-- Provided passage --
******

As a former professional high stakes poker player turned investor, I have a unique perspective on the markets. The lessons I've learned as a professional gambler are priceless. Issues such as emotional discipline, money management, risk assessment, prioritizing statistical information, and realizing a perceived advantage are all integral skills required for succeeding in both poker and investing.
Even the most inexperienced gambler spending the weekend in Vegas is probably aware of the various pitfalls to steer clear of. Games designed by the casino to separate you from your money such as "three card poker" or any version of blackjack where blackjack pays less than 3 to 2 are known in the gambling community as "sucker bets." Many of these wagers carry a house advantage as high as 10% or more, whereas even slot machines typically only have an advantage of 2-5%.
The investing "sucker bet" would be shorting a stock for any reason other then as a hedge to minimize risk. Since going long and short a stock in the same industry will minimize risk but also return, this isn't recommended either. I would prefer to buy putts to achieve the same goal. To short a stock, especially without covering your position by the end of the day, is like betting against the house. The fact that equities tend to appreciate with time is due to one of the most fundamental economic laws. Equities appreciate because they are basically a highly leveraged play on inflation. Therefore when you hold a short position through the close, time is not on your side. Just as the odds will catch up with the slot machine player, they will catch up with 99% of your typical shorts. Although I've never shorted a stock in my life, I can imagine situations in which it could prove profitable.

******

-- Given information --
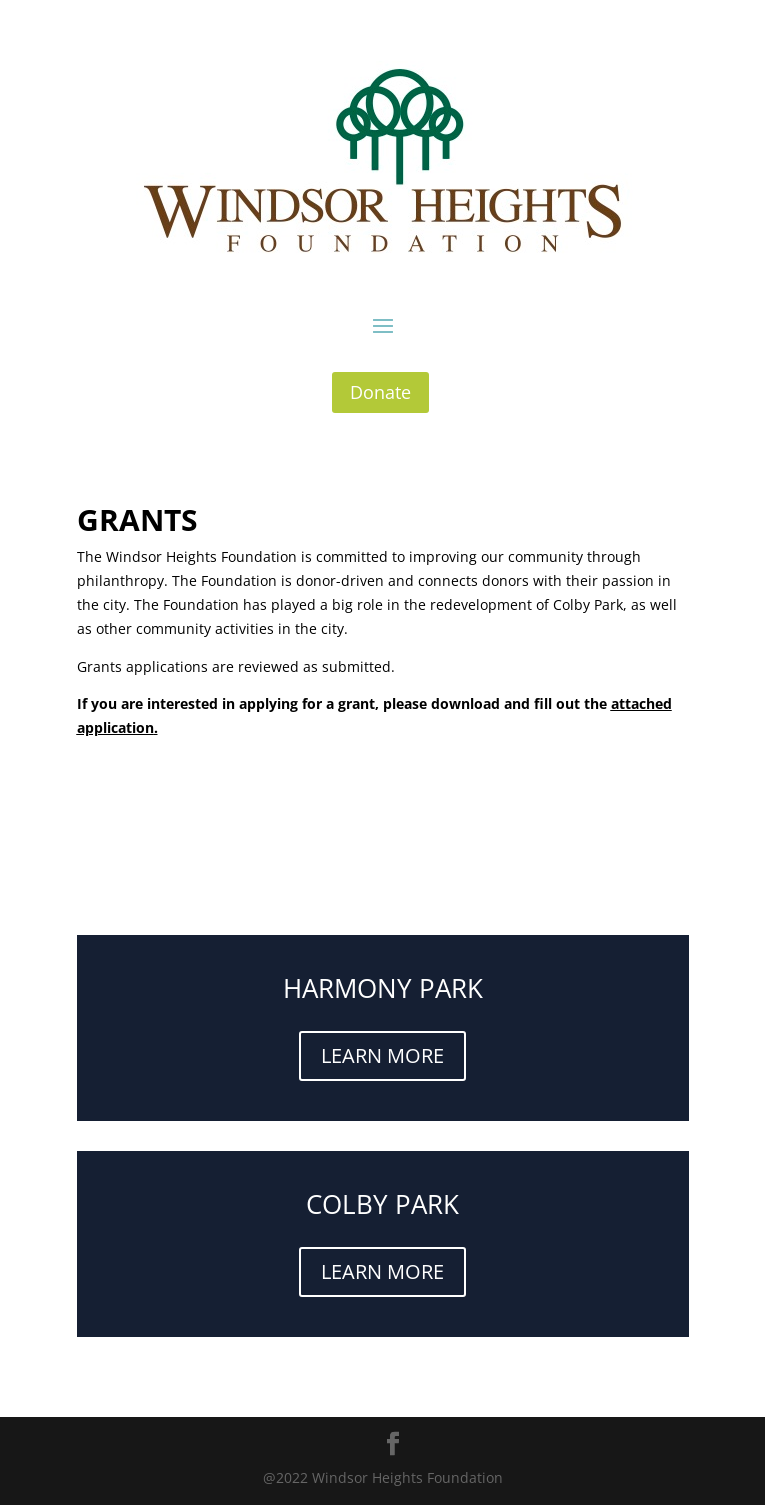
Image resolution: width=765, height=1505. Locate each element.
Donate (380, 392)
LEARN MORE (382, 1055)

******

-- What is asked --
(1) In the passage on poker and investing, condense the paragraph beginning "Even the most inexperienced gambler" into a short bulleted list that keeps its main facts.
(2) Pick up the passage on poker and investing after its final sentence and carry it further.

-- Task responses --
(1)
- Even inexperienced weekend gamblers in Vegas likely know which pitfalls to avoid.
- Casino games built to take your money, such as "three card poker" or blackjack that pays less than 3 to 2, are called "sucker bets" by the gambling community.
- Many of these wagers carry a house advantage of 10% or more.
- Slot machines typically have an advantage of only 2-5%.

(2)
In single deck blackjack, pit bosses have a sure fire way to catch card counters. One of the card counter's most profitable tools is to take "insurance" when the deck is stacked with "face cards" by an otherwise competent player. Under normal circumstances taking "insurance" is a laughably poor bet. Therefore it's only done by the very best and very worst players. Shorting stocks is much the same, reserved for the very best and worst speculative investors with the best usually consisting of those with billions under management.
YTD my portfolio is up over 500% thanks mainly to a heavily margined position in FSLR. As it went up I'd "pyramid up" buying more on my newly earned margin, partly due to my low margin interest of only 5 1/4% (fidelity, tradingdirect). In order for a short to achieve comparable returns he would have had to rotate all of his money from one stock that went to 0, to another, and then to a third. My guess is not a single person has achieved this this year. Yet many have lost several times more money then they would've going long Enron back in the day.